TASK ITEM — The data below should be copied out exactly, with its pictures omitted.

AVAILABLE DATA —
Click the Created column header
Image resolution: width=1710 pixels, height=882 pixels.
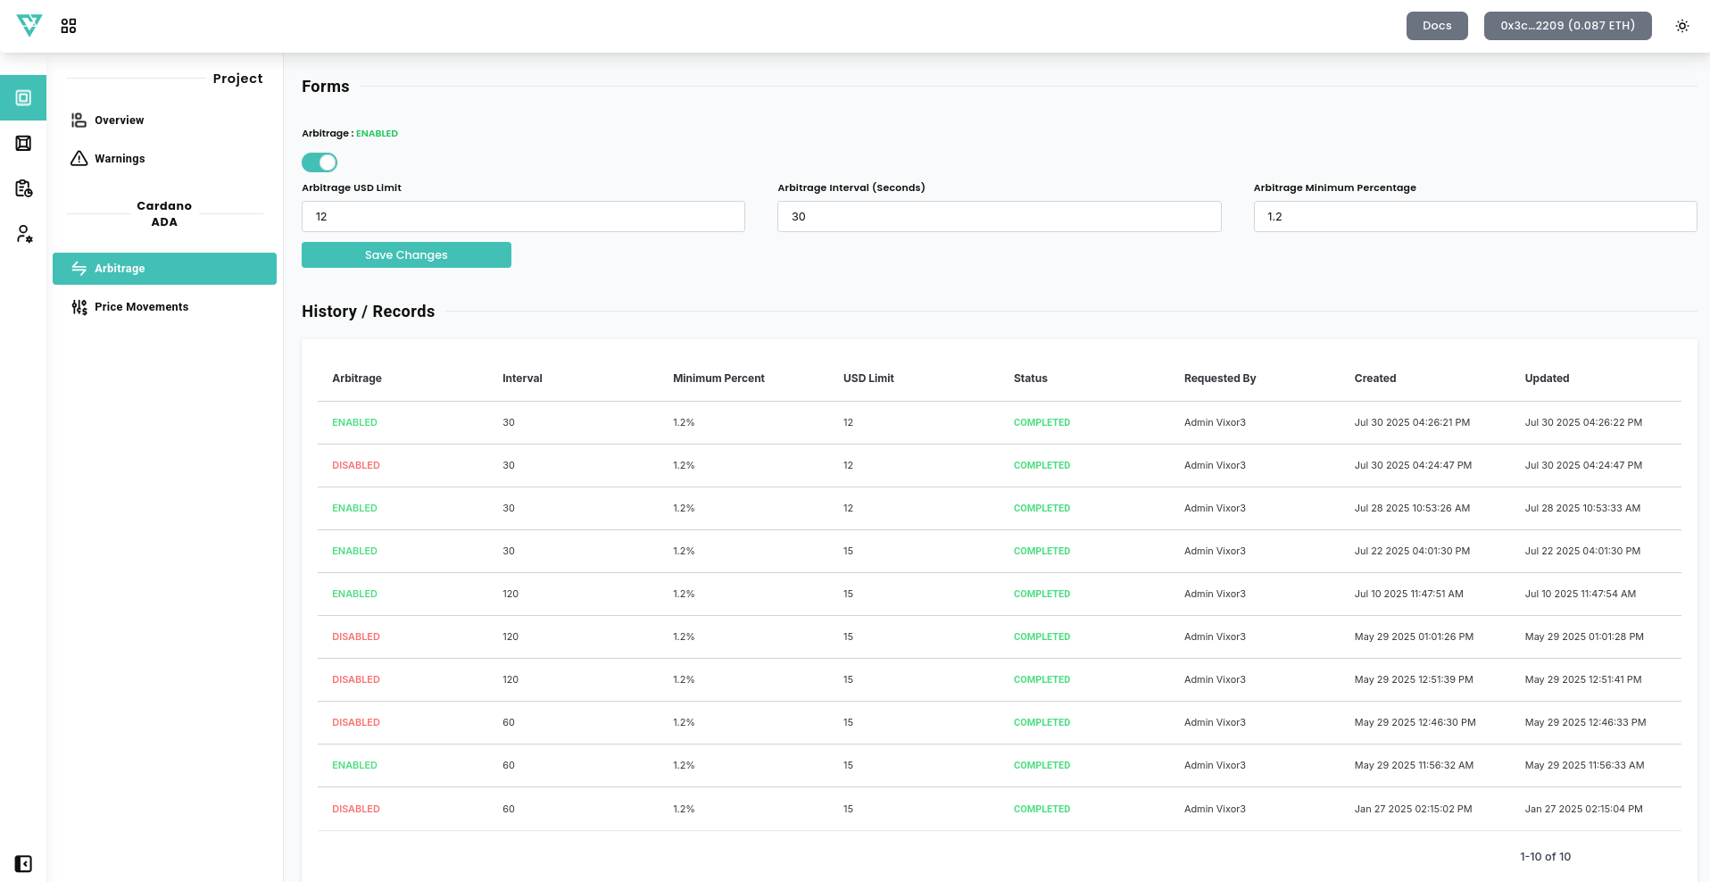[1374, 379]
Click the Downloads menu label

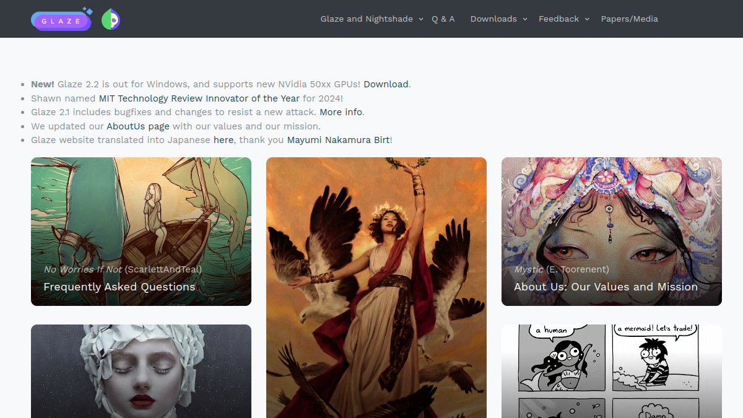pyautogui.click(x=493, y=19)
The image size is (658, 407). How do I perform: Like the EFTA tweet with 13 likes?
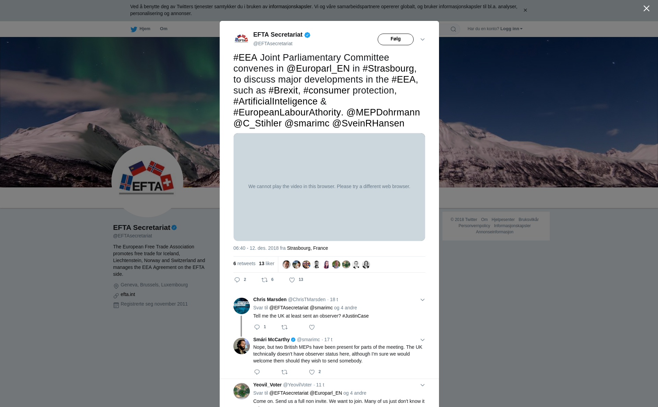pyautogui.click(x=292, y=280)
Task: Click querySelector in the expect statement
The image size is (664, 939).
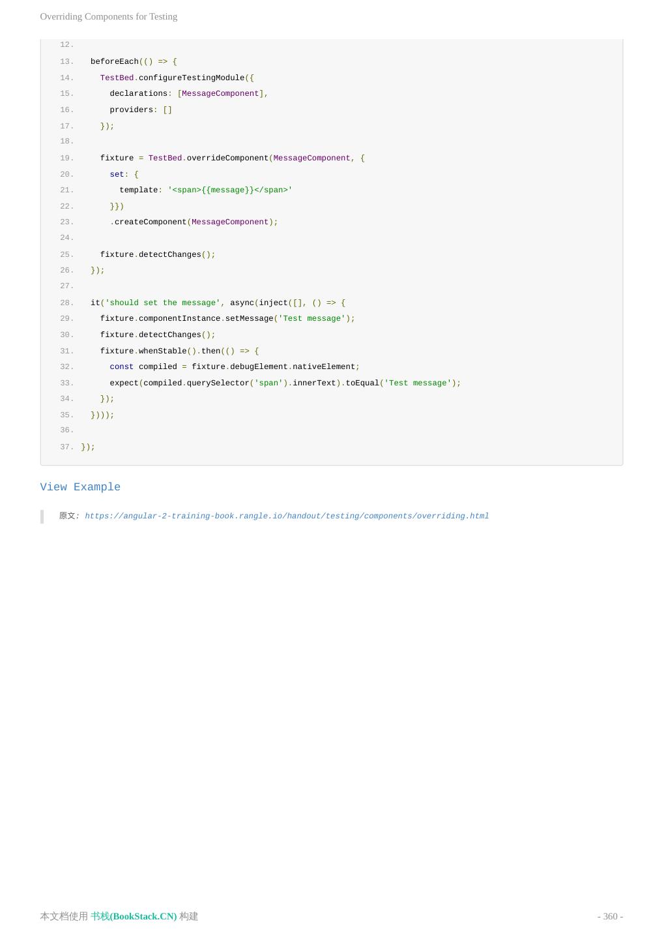Action: coord(218,383)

FINISHED TASK —
Click the Created column header
Image resolution: width=1710 pixels, height=882 pixels.
[1374, 379]
Click the Downloads menu label

pyautogui.click(x=493, y=19)
The image size is (658, 407). How do I perform: Like the EFTA tweet with 13 likes?
pyautogui.click(x=292, y=280)
Task: Click querySelector in the expect statement
The image size is (664, 939).
Action: coord(218,383)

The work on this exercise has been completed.